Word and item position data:
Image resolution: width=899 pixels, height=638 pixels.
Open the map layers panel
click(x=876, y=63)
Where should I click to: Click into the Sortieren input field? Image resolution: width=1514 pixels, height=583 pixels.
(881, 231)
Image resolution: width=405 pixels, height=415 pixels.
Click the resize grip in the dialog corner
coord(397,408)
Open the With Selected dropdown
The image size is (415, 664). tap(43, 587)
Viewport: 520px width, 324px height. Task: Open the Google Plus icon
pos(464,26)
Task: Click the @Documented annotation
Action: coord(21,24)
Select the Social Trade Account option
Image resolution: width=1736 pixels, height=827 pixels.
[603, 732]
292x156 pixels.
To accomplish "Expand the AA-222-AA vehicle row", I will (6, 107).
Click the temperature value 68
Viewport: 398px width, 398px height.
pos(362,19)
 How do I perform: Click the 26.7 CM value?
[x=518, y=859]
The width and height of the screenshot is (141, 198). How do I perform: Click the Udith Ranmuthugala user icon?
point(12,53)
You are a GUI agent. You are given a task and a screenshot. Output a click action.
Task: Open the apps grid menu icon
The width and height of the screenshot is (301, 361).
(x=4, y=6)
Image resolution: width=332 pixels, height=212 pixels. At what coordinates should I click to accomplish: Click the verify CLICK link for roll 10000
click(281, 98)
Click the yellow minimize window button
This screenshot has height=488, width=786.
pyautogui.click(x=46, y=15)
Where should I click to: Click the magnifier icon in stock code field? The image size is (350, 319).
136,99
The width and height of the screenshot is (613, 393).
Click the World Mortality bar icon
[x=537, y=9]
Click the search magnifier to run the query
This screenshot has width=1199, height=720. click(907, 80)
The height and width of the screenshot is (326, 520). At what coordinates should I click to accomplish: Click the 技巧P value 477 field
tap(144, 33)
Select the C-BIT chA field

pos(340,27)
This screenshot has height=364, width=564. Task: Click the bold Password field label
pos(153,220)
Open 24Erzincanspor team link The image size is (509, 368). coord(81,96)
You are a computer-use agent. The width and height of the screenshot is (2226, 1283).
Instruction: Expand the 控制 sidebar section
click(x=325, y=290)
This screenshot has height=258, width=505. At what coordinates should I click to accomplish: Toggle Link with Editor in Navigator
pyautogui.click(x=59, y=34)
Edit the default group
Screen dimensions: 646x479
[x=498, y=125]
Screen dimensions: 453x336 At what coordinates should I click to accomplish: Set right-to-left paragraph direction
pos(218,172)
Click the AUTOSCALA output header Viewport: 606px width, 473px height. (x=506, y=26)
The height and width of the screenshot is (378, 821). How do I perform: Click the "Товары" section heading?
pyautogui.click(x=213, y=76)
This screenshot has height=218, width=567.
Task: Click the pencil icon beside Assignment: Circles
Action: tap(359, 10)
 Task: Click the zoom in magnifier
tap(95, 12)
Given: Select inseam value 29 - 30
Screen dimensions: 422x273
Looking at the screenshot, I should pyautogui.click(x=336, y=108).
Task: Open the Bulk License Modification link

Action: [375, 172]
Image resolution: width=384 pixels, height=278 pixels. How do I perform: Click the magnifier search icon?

DESCRIPTION OF THE TASK: Can you write out all the items above again, replacing every "magnifier" with "magnifying glass" and leaving everything else unchanged?

RESULT OF THE TASK:
Image resolution: width=899 pixels, height=638 pixels.
Open the map layers panel
click(x=876, y=63)
Where should I click to: Click into the Sortieren input field? Image resolution: width=1514 pixels, height=583 pixels.
(881, 231)
Image resolution: width=405 pixels, height=415 pixels.
Click the resize grip in the dialog corner
coord(397,408)
Open the With Selected dropdown
The image size is (415, 664). tap(43, 587)
Viewport: 520px width, 324px height. Task: Open the Google Plus icon
pos(464,26)
Task: Click the @Documented annotation
Action: coord(21,24)
Select the Social Trade Account option
Image resolution: width=1736 pixels, height=827 pixels.
[603, 732]
292x156 pixels.
To accomplish "Expand the AA-222-AA vehicle row", I will (6, 107).
Click the temperature value 68
Viewport: 398px width, 398px height.
pos(362,19)
 How do I perform: Click the 26.7 CM value?
[x=518, y=859]
The width and height of the screenshot is (141, 198). How do I perform: Click the Udith Ranmuthugala user icon?
point(12,53)
You are a GUI agent. You are given a task and a screenshot. Output a click action.
Task: Open the apps grid menu icon
The width and height of the screenshot is (301, 361).
(x=4, y=6)
Image resolution: width=332 pixels, height=212 pixels. At what coordinates should I click to accomplish: Click the verify CLICK link for roll 10000
click(281, 98)
Click the yellow minimize window button
This screenshot has height=488, width=786.
pyautogui.click(x=46, y=15)
Where should I click to: Click the magnifying glass icon in stock code field? The image size is (350, 319).
136,99
The width and height of the screenshot is (613, 393).
Click the World Mortality bar icon
[x=537, y=9]
Click the search magnifying glass to run the query
This screenshot has width=1199, height=720. click(907, 80)
The height and width of the screenshot is (326, 520). At what coordinates should I click to accomplish: Click the 技巧P value 477 field
tap(144, 33)
Select the C-BIT chA field

pos(340,27)
This screenshot has height=364, width=564. Task: Click the bold Password field label
pos(153,220)
Open 24Erzincanspor team link The image size is (509, 368). coord(81,96)
You are a computer-use agent. The width and height of the screenshot is (2226, 1283).
Instruction: Expand the 控制 sidebar section
click(x=325, y=290)
This screenshot has height=258, width=505. At what coordinates should I click to accomplish: Toggle Link with Editor in Navigator
pyautogui.click(x=59, y=34)
Edit the default group
Screen dimensions: 646x479
[x=498, y=125]
Screen dimensions: 453x336 At what coordinates should I click to accomplish: Set right-to-left paragraph direction
pos(218,172)
Click the AUTOSCALA output header Viewport: 606px width, 473px height. (x=506, y=26)
The height and width of the screenshot is (378, 821). How do I perform: Click the "Товары" section heading?
pyautogui.click(x=213, y=76)
This screenshot has height=218, width=567.
Task: Click the pencil icon beside Assignment: Circles
Action: tap(359, 10)
 Task: Click the zoom in magnifying glass
tap(95, 12)
Given: Select inseam value 29 - 30
Screen dimensions: 422x273
Looking at the screenshot, I should pyautogui.click(x=336, y=108).
Task: Open the Bulk License Modification link

Action: [375, 172]
Image resolution: width=384 pixels, height=278 pixels. How do I perform: Click the magnifying glass search icon?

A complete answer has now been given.